Discussion
Using shunts and diversion of cerebrospinal fluid through them has long
been used in hydrocephalus, either congenital, acquired or post
traumatic hydrocephalus. Ventriculoperitonal shunts, was first proposed
by kausch and has been used since as an effective treatment approach (1,
10).
Like any other procedure, there are different complications to this
surgery. Abdominal complications, including peritoneal pseudocysts,
intestinal volvulus, protruding in hernial sac or extrusion through
vagina, scrotum, umbilicus or gastrointestinal tract, are rare but
according to previous studies can happen in 5-47 % of cases (3-5).
Bowel perforation Is a rare complication and can happen in 0.01 to
0.07% fo patients. 75 percent of patients with bowel perforation don’t
experience the classic clinical symptoms of peritonitis or bowel
perforation and may be asymptomatic. This particular complication should
not be overlooked since it can cause a high mortality rate of 15% and
although rare, may cause severe consequences (4, 5, 7).
VP shunt anal protrusion is an extremely rare complication which have
been reported less than a hundred times in literature. Most of the cases
reported with this complication, suffered this condition in months after
surgery and most of them happened in children and were asymptomatic
(8-11)
In these cases, different aspects should be considered carefully.
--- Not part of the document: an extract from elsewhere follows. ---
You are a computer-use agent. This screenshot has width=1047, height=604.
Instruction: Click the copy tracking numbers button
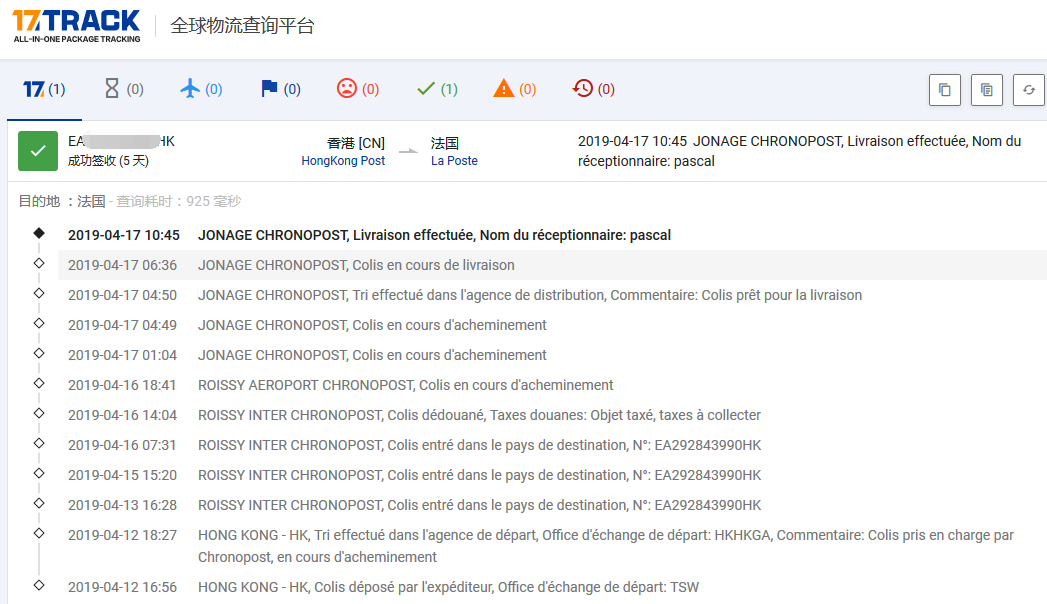(x=944, y=90)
One of
the most important parts of the management aside from the removal of the
case, is a complete work-up on CSF (Cerebrospinal fluid) contamination,
meningitis, ventriculitis, sepsis, perforative peritonints and
peritoneal abscess formations. Each of these occurrences may have an
important impact on the course of treatment and may increase the
mortality rate up to 15 % (8).
In cases of intestinal perforation without any other complications,
different approaches have been suggested. It’s been recommended that in
the acute cases of perforation with gastrointestinal symptoms, or signs
of peritonitis, an emergency laparotomy should be done in order to
remove the shunt, repair the perforation and in additional to that, a
peritoneal lavage may be indicated (8, 9, 12). Removing the distal end
of shunt, either manual through anus or during and laparotomy, should be
done with extreme cautious in order to minimize the probable
contamination of peritoneal cavity and CSF. In the previous literature,
laparoscopic management of this situation and removal of the shunt has
also been suggested (8, 13).
The patient should receive broad-spectrum antibiotics for at least 3
weeks and In order to do a full work-up on CSF, multiple CSF cultures
must be sent and after negative results are verified, the patient can be
observed and prepped for another shunt placement surgery, either on the
other side of the brain or on the same side (9).
Here we presented a case of trans-anal protrusion of VP shunt in a
36-year-old case of post traumatic hydrocephalus, 1 year after the shunt
placement. The patient underwent surgery and the shunt was successfully
removed manually through anus. Like many other cases, there were no
peritoneal or gastrointestinal symptoms in our patients and fortunately,
the shunt had no connection to ventricle when this complication happened
and therefore chances of CSF contamination were minimal. The patient was
monitored for 3 days, receiving broad-spectrum antibiotics and was then
referred to neurosurgeons for subsequent measures.